» What the exercise asks: Copy out each line of the entries below in which the string "will" appears.

———

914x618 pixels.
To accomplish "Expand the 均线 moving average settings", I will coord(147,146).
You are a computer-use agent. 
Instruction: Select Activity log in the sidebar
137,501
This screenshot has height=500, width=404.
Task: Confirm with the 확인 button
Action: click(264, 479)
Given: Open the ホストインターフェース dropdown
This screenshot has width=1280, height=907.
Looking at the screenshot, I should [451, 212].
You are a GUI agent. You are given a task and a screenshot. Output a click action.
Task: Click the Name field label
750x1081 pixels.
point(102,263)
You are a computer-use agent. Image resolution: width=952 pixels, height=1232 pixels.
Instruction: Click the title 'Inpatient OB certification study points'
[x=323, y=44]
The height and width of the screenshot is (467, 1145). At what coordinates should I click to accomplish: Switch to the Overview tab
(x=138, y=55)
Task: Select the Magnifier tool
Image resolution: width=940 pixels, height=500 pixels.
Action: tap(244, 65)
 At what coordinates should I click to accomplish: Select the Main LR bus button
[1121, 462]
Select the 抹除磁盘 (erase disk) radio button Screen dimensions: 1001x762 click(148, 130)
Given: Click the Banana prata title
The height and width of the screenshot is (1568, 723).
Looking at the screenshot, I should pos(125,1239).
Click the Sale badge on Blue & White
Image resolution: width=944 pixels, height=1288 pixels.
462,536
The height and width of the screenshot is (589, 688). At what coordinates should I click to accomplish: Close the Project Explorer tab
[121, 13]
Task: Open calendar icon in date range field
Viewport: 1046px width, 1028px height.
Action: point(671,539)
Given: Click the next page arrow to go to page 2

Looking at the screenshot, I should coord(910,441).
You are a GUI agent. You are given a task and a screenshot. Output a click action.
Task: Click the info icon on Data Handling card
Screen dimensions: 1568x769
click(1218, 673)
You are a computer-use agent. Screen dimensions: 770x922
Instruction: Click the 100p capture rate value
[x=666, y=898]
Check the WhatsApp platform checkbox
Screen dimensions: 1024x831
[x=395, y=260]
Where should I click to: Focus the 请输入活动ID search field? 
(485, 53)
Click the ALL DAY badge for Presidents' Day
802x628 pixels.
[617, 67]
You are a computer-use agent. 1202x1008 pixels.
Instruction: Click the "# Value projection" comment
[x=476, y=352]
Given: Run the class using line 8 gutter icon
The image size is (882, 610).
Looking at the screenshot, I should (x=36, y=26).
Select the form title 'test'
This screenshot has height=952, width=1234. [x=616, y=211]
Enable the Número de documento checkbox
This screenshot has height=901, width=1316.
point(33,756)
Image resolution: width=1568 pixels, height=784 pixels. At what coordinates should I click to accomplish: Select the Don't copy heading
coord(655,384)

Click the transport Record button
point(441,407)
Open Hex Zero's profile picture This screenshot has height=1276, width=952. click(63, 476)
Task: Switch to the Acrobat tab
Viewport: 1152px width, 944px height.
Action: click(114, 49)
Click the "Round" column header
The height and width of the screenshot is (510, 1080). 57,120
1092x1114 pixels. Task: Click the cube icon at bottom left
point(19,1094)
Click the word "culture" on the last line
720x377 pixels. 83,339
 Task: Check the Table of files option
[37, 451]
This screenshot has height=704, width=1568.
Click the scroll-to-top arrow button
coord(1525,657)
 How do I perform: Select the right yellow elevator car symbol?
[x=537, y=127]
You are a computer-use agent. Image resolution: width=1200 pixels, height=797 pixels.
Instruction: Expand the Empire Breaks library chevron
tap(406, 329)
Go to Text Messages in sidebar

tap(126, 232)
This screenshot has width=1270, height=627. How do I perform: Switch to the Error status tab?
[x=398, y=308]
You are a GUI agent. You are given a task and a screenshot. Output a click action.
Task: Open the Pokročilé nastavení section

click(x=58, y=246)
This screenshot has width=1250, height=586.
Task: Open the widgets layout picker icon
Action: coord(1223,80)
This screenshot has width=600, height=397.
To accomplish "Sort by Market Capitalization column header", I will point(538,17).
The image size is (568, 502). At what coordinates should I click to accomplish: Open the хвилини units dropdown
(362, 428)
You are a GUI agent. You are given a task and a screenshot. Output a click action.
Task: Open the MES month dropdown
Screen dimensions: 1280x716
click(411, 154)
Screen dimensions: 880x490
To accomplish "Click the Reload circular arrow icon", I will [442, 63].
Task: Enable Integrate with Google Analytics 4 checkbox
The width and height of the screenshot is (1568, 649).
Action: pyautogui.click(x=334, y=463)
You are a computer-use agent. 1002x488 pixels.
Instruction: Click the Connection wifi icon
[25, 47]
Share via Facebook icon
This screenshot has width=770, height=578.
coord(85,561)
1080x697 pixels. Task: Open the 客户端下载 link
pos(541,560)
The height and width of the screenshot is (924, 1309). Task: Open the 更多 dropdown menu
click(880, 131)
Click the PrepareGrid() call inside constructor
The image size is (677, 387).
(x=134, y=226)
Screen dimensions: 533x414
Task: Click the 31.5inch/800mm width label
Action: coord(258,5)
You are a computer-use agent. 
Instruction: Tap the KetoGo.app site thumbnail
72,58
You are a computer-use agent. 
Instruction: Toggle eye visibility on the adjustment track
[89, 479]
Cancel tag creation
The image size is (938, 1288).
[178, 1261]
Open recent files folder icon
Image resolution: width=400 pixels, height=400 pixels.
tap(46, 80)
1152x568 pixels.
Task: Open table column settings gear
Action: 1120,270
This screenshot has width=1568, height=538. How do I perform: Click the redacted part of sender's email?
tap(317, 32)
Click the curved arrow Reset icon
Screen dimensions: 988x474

———

» Reply to the exercise:
To accomplish "Expand the 均线 moving average settings", I will coord(147,146).
To accomplish "Sort by Market Capitalization column header", I will point(538,17).
To accomplish "Click the Reload circular arrow icon", I will [442, 63].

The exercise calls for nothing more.